In response, federal organizations are targeting not only unsafe driving behaviors, company negligence, and oversight, but also rogue and reincarnated operators.

Federal Crackdown

Last December, the National Transportation Safety Board (NTSB) released its findings on the January 2008 fatal crash of a motorcoach near Victoria, Texas, which was caused by a driver falling asleep at the wheel. The NTSB made 19 recommendations to the U.S. Department of Transportation (DOT), Federal Motor Carrier Safety Administration (FMCSA), National Highway Traffic Safety Administration (NHTSA), and several other organizations.

Those recommendations aim to protect passengers by requiring seat belts on all motorcoaches; addressing driver fatigue by requiring electronic onboard recording devices; ensuring safer driver performance by forbidding texting and the use of cell phones; and enhancing oversight of carriers attempting to evade sanctions and of unsafe motorcoach companies.

Normally, a coach operator applied for operating authority and paid a $300 fee. The U.S. DOT granted authority and moved on. Little effort was taken to make sure that the companies applying for authority didn't have a checkered past.

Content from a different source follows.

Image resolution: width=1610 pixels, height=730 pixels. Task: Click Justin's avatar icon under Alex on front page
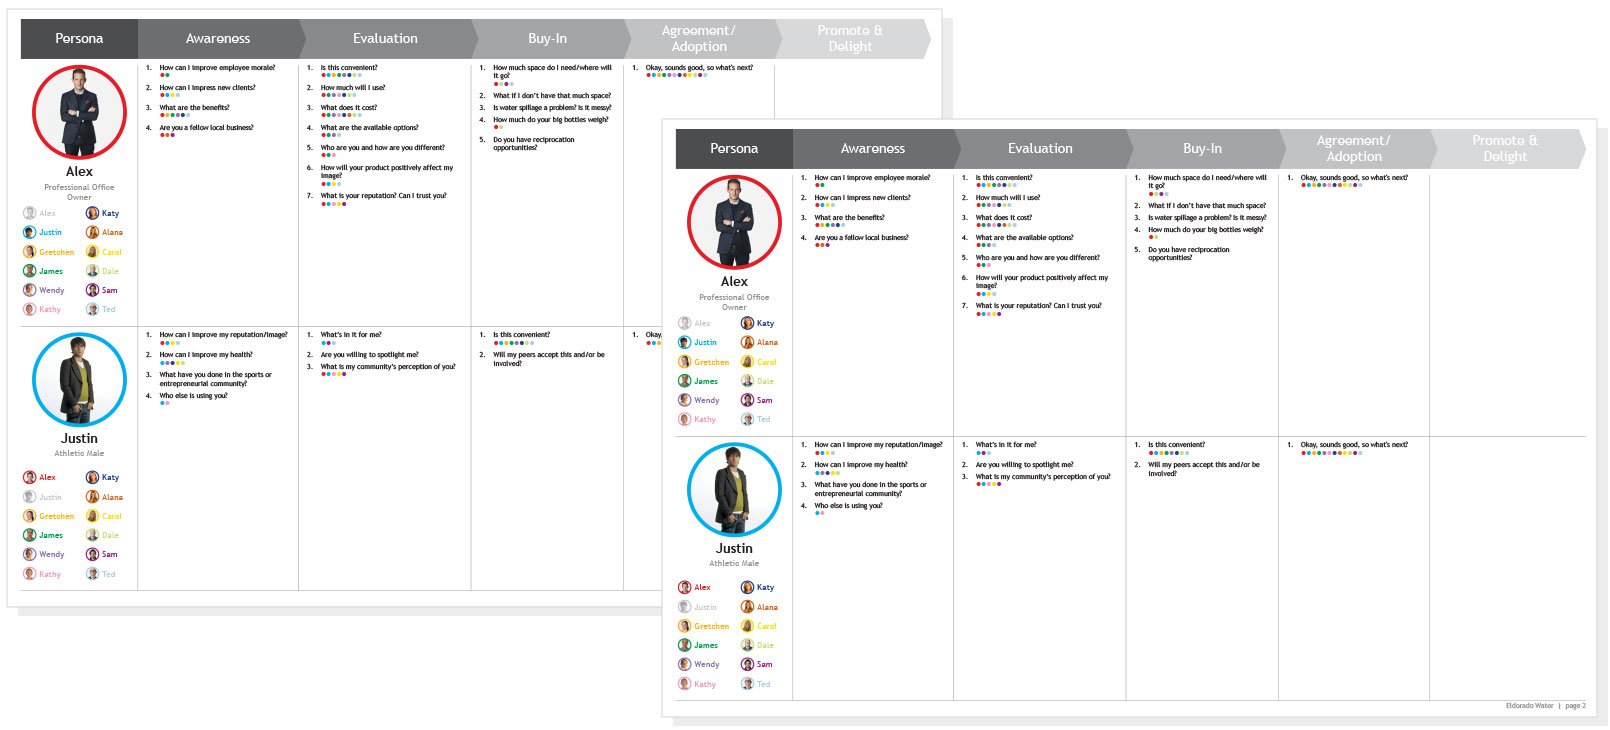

Now, the DOT is reconsidering that policy. "They're taking a look under a microscope at people who are applying for operating authority: who they are, other partners involved, have they been affiliated with companies that were operating beyond the margins of safety. Those are things that weren't being done a few years back," says Peter Pantuso, president, American Bus Association (ABA.) "Hopefully the states will be doing the same thing," he adds.

California Gets Tough

In California, operators that get shut down under one name and then reopen under another name need the one-strike law to open their eyes, says Dan Eisentrager, vice president of the Western Region for Coach America and a California Bus Association (CBA) committee member.

Last year, the CBA worked on two new bills that stemmed from the Colusa, Calif. accident in October 2008 that killed 10 passengers and injured at least 30 others. The motorcoach driver did not have the proper licensing to carry passengers, and the vehicle had an invalid license plate, according to the California Highway Patrol (CHP). The bills, AB 636 and AB 951, work together as the "one-strike law." The legislation took about one year to pass, and became effective Jan. 1, 2010. It is the strictest law of its kind to be passed in the U.S.

California Assembly Member Dave Jones (D-Sacramento) contacted the CBA, which sent letters of support to get the bills into regulation and approved. It passed the senate 26-6 and the state assembly 65-0, says Chris Riddington, president of the CBA.

The "one-strike law" permanently revokes the authority of a charter bus company to operate if found without the required state Public Utilities Commission (PUC) permit, or knowingly employs a driver who doesn't have the required California driver's license and certifications.